E qui emerge un altro livello della complessità del personaggio. Edgar non è un alleato dei Boys, anche se occasionalmente i loro interessi convergono. Durante il suo monologo, MM ha un'intuizione cruciale: Edgar vuole riprendersi la Vought una volta che tutti i super saranno stati eliminati. Ecco spiegato perché lui e sua figlia Zoe hanno operato nell'ombra collaborando a volte con i Boys, a volte con i protagonisti di Gen V, senza mai prendere una posizione definitiva contro la Vought stessa. Edgar non vuole distruggere il sistema, vuole dominarlo. Comprende il capitalismo meglio di chiunque altro in The Boys, e questa è la sua vera superpotenza.
Sta aiutando i Boys non per altruismo o senso di giustizia, ma perché temporaneamente il bersaglio è puntato anche contro di lui.
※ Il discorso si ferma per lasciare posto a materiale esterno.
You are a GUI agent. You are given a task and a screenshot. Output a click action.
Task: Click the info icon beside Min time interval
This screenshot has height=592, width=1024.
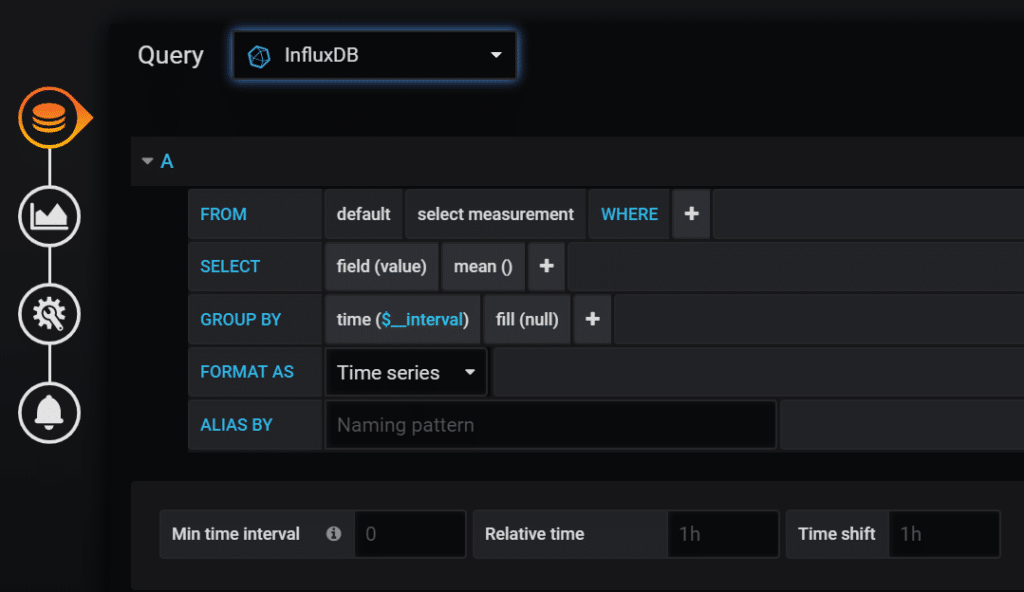point(334,534)

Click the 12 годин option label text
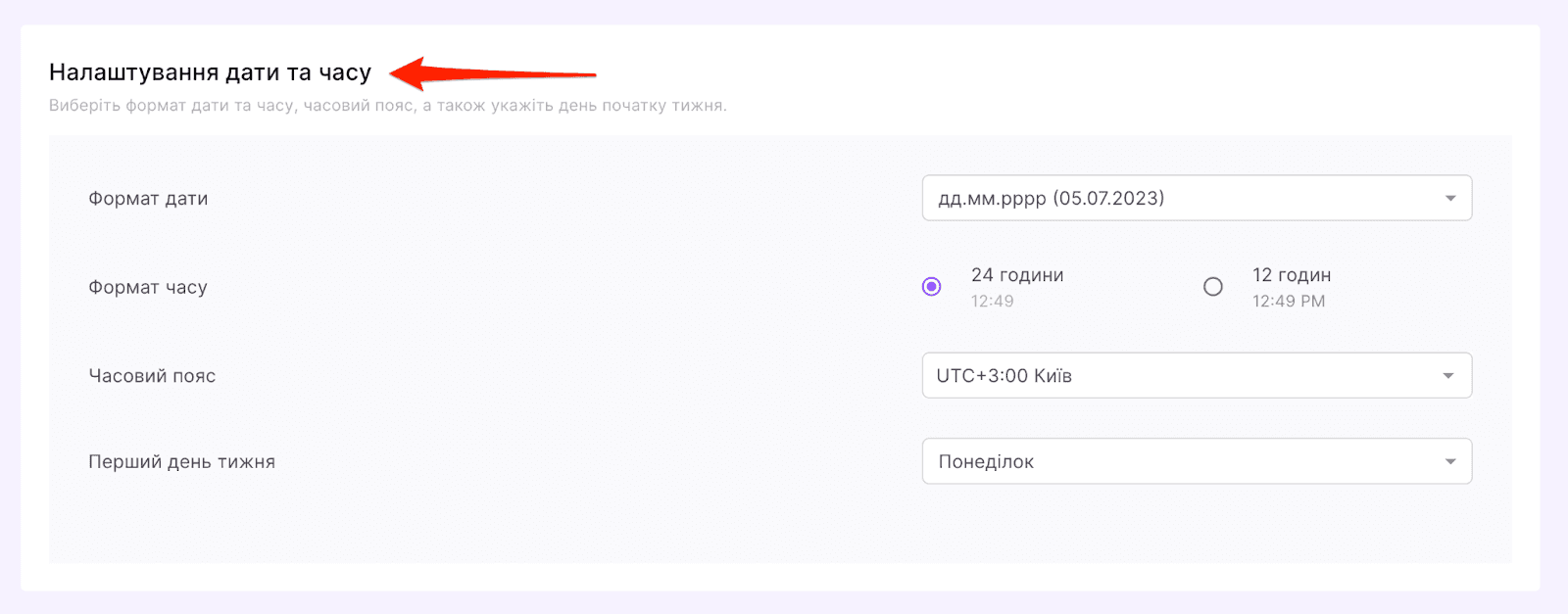click(1292, 275)
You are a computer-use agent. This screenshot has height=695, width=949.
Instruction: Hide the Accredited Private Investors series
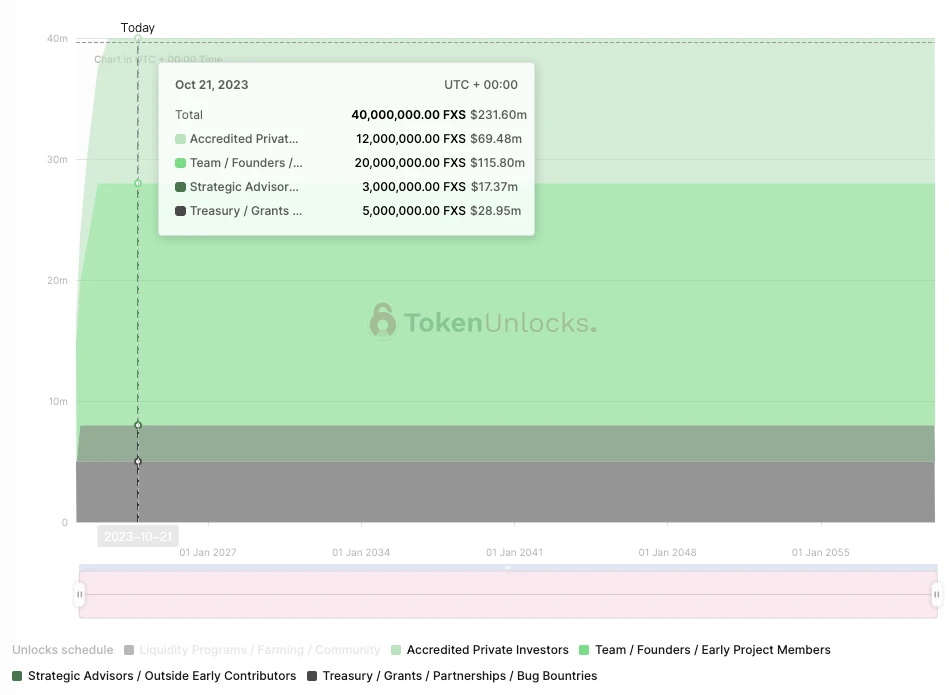click(x=487, y=650)
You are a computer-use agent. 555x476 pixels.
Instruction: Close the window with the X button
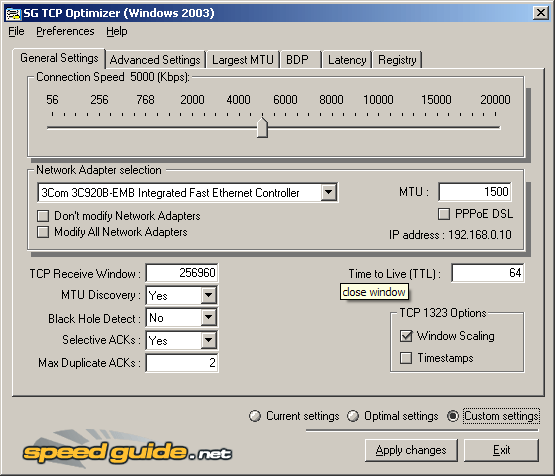[x=541, y=13]
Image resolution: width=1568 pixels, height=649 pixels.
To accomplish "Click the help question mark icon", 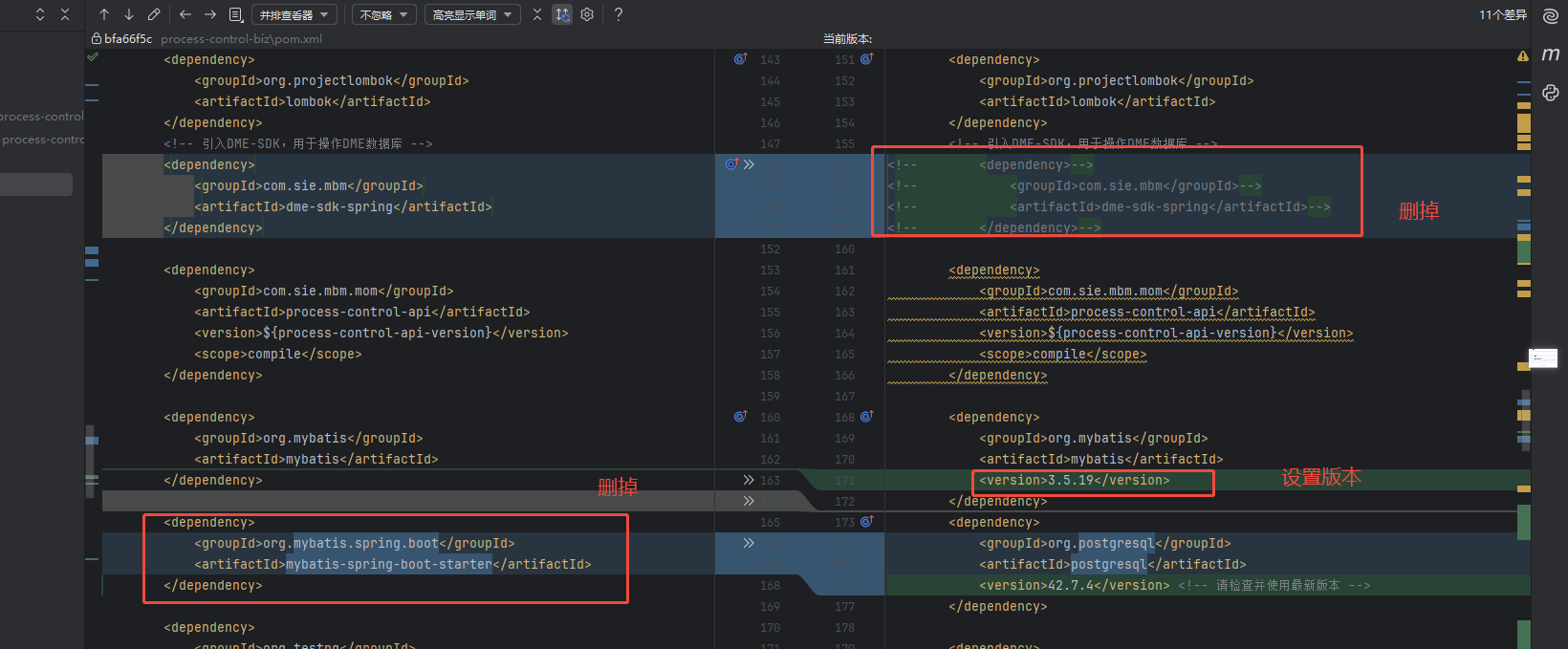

Una volta che Homelander e gli altri super saranno fuori dai giochi, Edgar potrà tornare alla guida della Vought come se niente fosse. È il classico capitalista illuminato: riconosce i problemi del sistema, ne parla apertamente, ma alla fine vuole semplicemente essere lui quello che tiene le redini piuttosto che cambiare le regole del gioco. È una posizione che molti dirigenti e imprenditori del mondo reale assumono quotidianamente.
Il discorso di Edgar solleva anche interrogativi sul futuro dell'universo narrativo di The Boys. Se la Vought non può essere distrutta perché il sistema che la sostiene è indistruttibile, significa che ci saranno sempre storie da raccontare in questo mondo. Alcuni fan hanno interpretato il monologo come un modo per preparare il terreno a ulteriori spinoff oltre a Gen V. La logica è chiara: anche dopo aver sconfitto Patriota, i Boys non possono vincere davvero, quindi ci saranno sempre nuove minacce, nuovi prodotti Vought, nuove incarnazioni dello stesso problema.